Pfizer’s Covid vaccine and two-dose BioNTech Covid provided very little protection for children aged 5 to 11 during an omicron infection wave in New York, according to a study published Monday.
The New York State Department of Health has found that the effectiveness of Pfizer’s anti-Covid vaccine has dropped from 68% to 12% in children in that age group during omicron surgery from December 13 to Jan. 24. from 100% to 48% at the same time.
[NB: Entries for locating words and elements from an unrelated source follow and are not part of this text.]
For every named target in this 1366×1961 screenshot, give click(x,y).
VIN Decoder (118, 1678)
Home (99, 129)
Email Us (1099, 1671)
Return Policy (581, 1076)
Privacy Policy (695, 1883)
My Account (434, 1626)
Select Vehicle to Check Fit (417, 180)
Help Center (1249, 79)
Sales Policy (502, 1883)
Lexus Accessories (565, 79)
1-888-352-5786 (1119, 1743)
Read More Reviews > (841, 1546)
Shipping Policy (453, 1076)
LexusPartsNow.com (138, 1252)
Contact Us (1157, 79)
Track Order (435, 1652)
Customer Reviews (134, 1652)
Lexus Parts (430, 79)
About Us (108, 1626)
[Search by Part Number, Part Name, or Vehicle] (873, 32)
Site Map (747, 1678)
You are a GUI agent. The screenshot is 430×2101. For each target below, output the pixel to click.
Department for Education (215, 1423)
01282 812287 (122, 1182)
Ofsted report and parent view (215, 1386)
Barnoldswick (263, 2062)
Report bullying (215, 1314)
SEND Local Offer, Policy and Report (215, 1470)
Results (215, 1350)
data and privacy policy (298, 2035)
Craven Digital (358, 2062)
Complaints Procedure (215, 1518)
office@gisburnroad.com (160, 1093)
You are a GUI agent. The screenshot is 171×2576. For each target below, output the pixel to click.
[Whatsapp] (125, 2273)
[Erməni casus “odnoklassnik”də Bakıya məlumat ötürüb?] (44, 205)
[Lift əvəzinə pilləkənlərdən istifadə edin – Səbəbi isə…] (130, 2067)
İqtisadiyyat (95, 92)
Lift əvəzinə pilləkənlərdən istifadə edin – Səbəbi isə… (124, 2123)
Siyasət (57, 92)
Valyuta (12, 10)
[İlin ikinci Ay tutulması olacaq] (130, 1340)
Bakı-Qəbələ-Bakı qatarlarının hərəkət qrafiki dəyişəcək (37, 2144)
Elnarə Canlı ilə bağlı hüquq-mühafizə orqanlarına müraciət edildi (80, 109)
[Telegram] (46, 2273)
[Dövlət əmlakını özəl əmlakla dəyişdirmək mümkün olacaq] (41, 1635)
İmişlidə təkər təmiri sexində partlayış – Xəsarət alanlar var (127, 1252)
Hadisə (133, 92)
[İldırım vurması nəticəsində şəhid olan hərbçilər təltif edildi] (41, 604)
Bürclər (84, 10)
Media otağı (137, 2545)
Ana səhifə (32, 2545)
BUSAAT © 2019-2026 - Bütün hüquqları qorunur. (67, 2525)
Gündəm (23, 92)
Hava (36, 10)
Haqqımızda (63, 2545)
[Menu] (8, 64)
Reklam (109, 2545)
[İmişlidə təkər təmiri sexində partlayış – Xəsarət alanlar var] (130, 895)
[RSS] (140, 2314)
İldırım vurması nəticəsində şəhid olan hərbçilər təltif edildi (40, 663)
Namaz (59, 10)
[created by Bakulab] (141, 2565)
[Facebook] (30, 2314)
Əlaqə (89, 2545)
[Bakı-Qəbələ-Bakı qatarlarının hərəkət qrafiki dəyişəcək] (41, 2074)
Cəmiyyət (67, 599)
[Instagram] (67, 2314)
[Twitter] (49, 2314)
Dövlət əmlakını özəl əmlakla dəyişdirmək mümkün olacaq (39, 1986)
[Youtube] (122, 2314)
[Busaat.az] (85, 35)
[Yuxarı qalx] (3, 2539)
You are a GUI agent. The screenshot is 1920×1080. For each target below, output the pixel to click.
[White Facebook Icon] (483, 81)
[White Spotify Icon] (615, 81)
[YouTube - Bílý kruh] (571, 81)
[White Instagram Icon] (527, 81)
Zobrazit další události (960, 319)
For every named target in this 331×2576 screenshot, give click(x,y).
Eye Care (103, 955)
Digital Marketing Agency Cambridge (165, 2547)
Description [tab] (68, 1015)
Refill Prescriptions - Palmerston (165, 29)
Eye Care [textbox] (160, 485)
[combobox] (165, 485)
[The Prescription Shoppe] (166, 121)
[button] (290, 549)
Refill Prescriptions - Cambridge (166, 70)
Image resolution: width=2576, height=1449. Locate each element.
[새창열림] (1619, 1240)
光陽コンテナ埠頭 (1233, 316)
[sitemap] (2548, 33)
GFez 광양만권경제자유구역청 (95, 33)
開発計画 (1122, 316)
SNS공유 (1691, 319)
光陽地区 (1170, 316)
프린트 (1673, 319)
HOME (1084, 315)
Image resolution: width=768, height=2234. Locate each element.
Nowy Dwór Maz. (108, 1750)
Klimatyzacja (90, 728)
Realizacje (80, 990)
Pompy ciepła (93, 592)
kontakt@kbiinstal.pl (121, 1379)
The study has not been reviewed by peers, the gold standard of education. Due to the urgency of the public health epidemic, scientists were publishing the results of their studies prior to such a review.
The team of public health officials who conducted the study said that the dramatic decline in vaccine use in children aged 5 to 11 may be due to the low dose they received. Children in this age group are given two 10-microgram images, while children ages 12 to 17 receive 30-microgram shots.
The researchers also compared 11- and 12-year-olds on the weekend of January 30. They found the vaccine effectiveness dropped to 11% in the low-dose group but provided 67% protection in the high-dose group.
“Given the rapid loss of immunity, these results highlight the continuing importance of horizontal protection, including the wearing of masks, in order to protect children from infection and infection,” public health officials wrote in the study.
For children aged 12 to 17, the effectiveness of the immunization vaccine dropped from 66% to 51% from December to the end of January. Sleep protection has dropped from 85% to 73% among young people over the same period.
The details come as New York City plans to end its school mask campaign on March 7, with California doing the same four days later. Regional governments are cutting back on powers and restrictions as Covid infection declines sharply after the omicron diversity swept the country in December and January.
Covid infections dropped by 91% from a major pandemic in January. The United States reported a daily rate of nearly 66,000 new infections on Sunday, compared with more than 802,000 in Jan. 15, according to a CNBC study of data from Johns Hopkins University.
The United States has been hit by a spike in Covid-based children’s hospitals during an omicron wave. The Food and Drug Administration wants to speed up the Pfizer vaccine for children aged six to four months this month by responding to the number of children hospitalized with Covid.
However, the FDA and Pfizer decided to suspend those plans after the first two dosage data did not meet expectations. The FDA is now waiting to see clinical trial data for a third dose of young infants, expected in April.